Copertina di Ciao Shqipëria! Il secolo dei media nei rapporti culturali italo-albanesi (Besa muci, 2021)

Ciao Shqipëria! Una storia tra italiani e albanesi

Conosciamo poco la storia tra italiani e albanesi. Un rapporto complicato, spesso politico, più semplicemente umano, che è cambiato nel corso degli anni in base agli stravolgimenti della storia.

C’è un paese ad una manciata di chilometri dalle coste pugliesi di cui gli italiani hanno sempre saputo troppo poco: l’Albania. Una terra su cui si è voluto mettere le mani, da controllare quando la situazione si complicava per lei o da tenere distante quando diventava difficile per noi.

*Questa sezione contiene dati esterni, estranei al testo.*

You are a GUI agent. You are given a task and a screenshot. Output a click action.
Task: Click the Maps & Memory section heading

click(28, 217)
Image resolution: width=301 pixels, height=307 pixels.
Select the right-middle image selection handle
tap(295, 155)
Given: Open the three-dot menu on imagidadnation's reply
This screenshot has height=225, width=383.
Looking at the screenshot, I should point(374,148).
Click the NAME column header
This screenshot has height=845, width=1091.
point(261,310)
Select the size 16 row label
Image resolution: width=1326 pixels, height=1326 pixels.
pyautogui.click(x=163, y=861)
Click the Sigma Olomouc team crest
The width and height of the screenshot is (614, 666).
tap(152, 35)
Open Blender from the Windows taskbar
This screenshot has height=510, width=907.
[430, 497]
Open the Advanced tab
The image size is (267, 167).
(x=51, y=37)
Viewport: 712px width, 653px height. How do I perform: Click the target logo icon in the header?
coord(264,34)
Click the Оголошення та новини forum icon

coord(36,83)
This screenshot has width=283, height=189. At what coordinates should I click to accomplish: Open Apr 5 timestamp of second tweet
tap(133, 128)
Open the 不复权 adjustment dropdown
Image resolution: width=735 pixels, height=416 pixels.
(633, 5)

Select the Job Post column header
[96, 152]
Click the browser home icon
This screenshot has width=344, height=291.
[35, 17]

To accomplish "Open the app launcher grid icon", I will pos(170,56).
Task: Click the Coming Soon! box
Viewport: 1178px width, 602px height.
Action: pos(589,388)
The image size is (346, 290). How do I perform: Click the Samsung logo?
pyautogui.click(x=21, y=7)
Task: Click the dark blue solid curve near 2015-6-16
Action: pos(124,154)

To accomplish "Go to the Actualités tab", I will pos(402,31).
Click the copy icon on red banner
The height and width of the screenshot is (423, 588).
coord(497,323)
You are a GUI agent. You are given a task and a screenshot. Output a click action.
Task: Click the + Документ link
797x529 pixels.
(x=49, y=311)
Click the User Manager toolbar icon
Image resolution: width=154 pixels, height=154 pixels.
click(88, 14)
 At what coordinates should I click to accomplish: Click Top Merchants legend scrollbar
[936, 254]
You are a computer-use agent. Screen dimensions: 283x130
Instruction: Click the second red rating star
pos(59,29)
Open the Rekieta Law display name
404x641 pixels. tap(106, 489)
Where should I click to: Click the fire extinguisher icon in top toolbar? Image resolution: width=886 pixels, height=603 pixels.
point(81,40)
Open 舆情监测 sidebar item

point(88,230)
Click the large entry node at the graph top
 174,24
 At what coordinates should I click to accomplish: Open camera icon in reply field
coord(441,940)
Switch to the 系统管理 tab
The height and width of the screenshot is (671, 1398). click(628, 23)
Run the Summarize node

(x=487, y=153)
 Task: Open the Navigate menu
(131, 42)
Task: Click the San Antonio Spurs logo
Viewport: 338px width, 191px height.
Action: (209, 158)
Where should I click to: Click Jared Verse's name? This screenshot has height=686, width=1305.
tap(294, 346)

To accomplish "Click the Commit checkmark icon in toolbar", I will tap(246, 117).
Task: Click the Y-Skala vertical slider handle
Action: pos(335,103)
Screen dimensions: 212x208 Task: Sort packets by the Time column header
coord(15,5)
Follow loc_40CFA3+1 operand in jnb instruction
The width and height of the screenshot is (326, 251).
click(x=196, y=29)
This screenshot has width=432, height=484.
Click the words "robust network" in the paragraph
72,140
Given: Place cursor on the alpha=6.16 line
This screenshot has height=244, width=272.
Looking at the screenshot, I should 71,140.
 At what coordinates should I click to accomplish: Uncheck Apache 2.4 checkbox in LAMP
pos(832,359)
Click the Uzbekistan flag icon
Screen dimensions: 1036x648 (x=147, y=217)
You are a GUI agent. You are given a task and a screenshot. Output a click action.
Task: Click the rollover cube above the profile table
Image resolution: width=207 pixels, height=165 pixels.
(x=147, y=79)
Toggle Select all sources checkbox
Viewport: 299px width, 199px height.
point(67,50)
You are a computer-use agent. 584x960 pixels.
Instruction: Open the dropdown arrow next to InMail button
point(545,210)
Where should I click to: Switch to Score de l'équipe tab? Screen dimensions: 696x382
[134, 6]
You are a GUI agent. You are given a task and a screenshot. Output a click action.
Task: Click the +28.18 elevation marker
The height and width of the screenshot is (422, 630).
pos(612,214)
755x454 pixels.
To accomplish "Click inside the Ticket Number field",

E poi c’è l’Italia vista dal “paese di fronte”, di cui gli albanesi hanno pensato fosse meglio non fidarsi, di cui è stato complicato anche sognare o dove alla fine è stato possibile mettere nuove radici.

Contraddizioni, queste, figlie di tempi diversi, dove il senso dell’esistenza è cambiato in base alle coordinate politiche, all’evoluzione della tecnologia, alla facilità con cui i pochi che tenevano le redini del potere, su entrambe le coste dell’Adriatico, hanno deciso sulla vita di molti.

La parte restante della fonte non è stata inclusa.